Sztuczny neuron

| Medycyna
Patrick Hoesly, CC

Na szwedzkim Karolinska Institutet powstał pierwszy całkowicie sztuczny neuron. Urządzenie nie zawiera żadnych części biologicznych, ale mimo to jest w stanie komunikować się z żywą komórką. Obecnie ma ono rozmiary czubka ludzkiego palca, musi zatem zostać znacznie zmniejszone. W mózgu zdrowego dorosłego człowieka znajduje się bowiem około 86 miliardów neuronów.

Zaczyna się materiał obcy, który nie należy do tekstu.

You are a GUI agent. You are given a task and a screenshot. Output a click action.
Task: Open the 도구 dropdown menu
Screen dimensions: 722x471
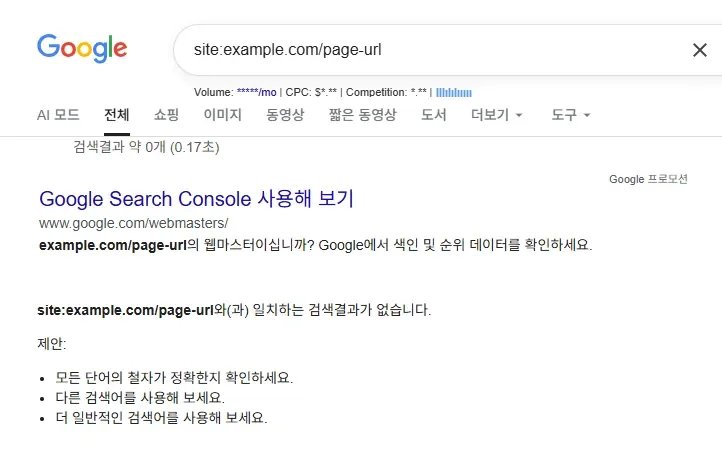tap(570, 115)
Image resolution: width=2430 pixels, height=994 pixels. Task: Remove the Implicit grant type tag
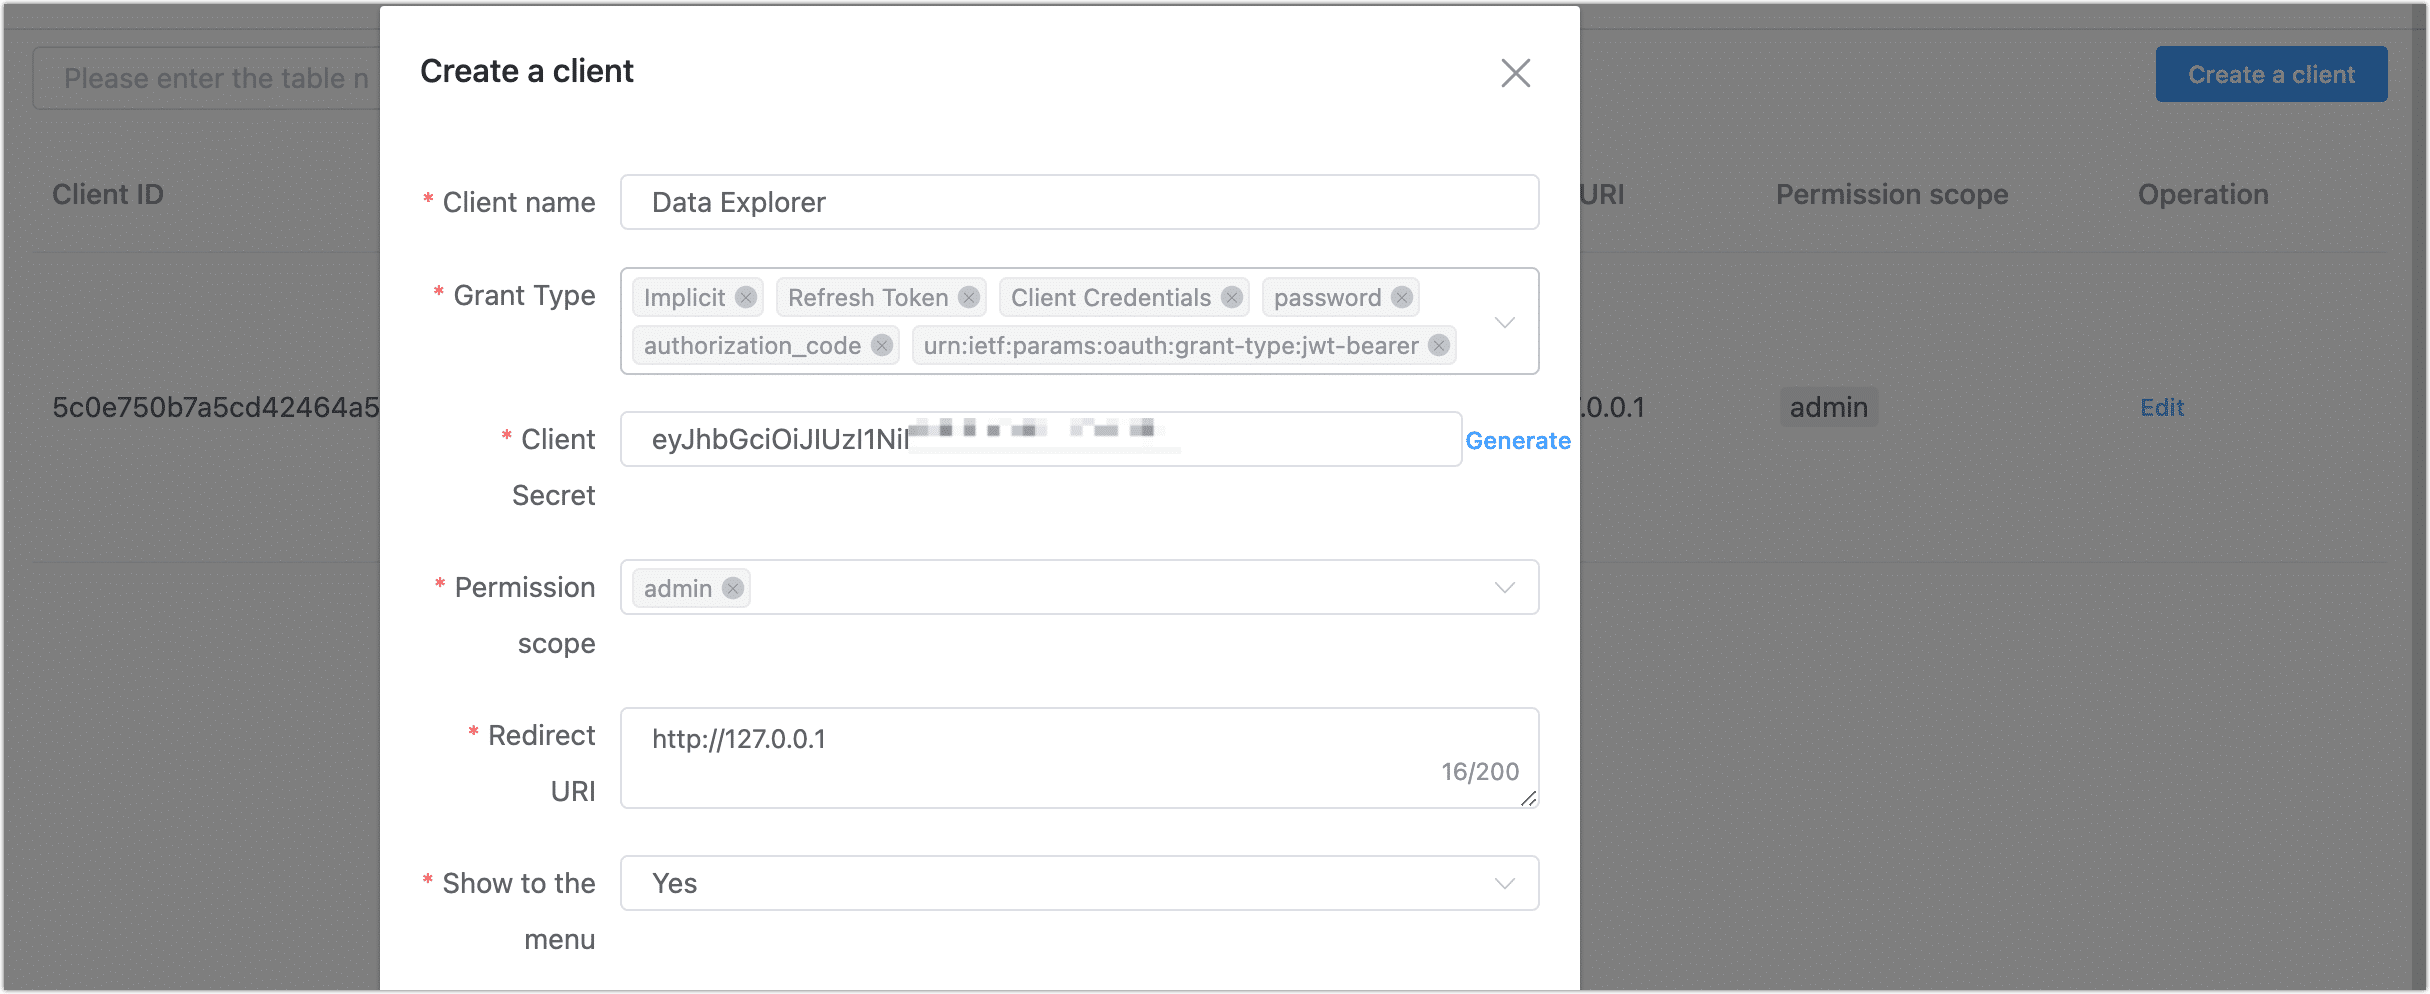(x=746, y=298)

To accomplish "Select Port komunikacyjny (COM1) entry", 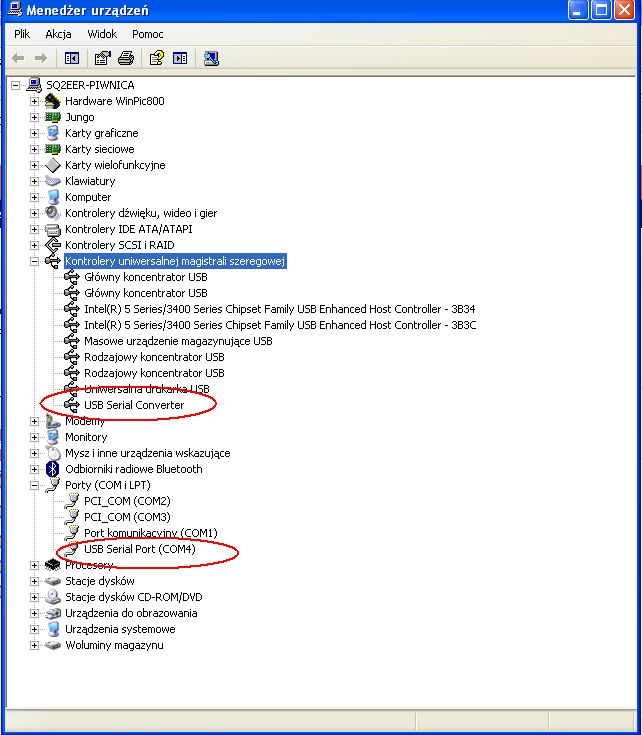I will coord(150,533).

Jeśli wynalazek szwedzkich uczonych się sprawdzi, to być może w przyszłości zostanie wykorzystany do leczenia uszkodzeń wywołanych chorobami czy wypadkami.

„Przewidujemy, że w przyszłości, po dodaniu modułu komunikacji bezprzewodowej, nasz bioczujnik będzie można umieścić w jednej części organizmu i wykorzystywać go do uwalniania neuroprzekaźników w odległych lokalizacjach” - mówi profesor Agneta Richer-Dahlfors.

Prawdziwe neurony to wyspecjalizowane komórki, które uwalniają związki chemiczne. Związki te są konwertowane na sygnały elektryczne, a na drugim końcu kolejnego neuronu znowu pojawia się związek chemiczny. Syntetyczny neuron był w stanie, na szalce Petriego, wykryć sygnał chemiczny z komórki i przekonwertować go na sygnał elektryczny, dzięki czemu w drugiej szalce doszło do uwolnienia neuroprzekaźnika.

Być może syntetycznych neuronów nie uda się wykorzystać bezpośrednio w mózgu, ale niewykluczone jest użycie ich np. w protezach kończyn, dzięki czemu pacjenci będą mieli nad nimi większą kontrolę.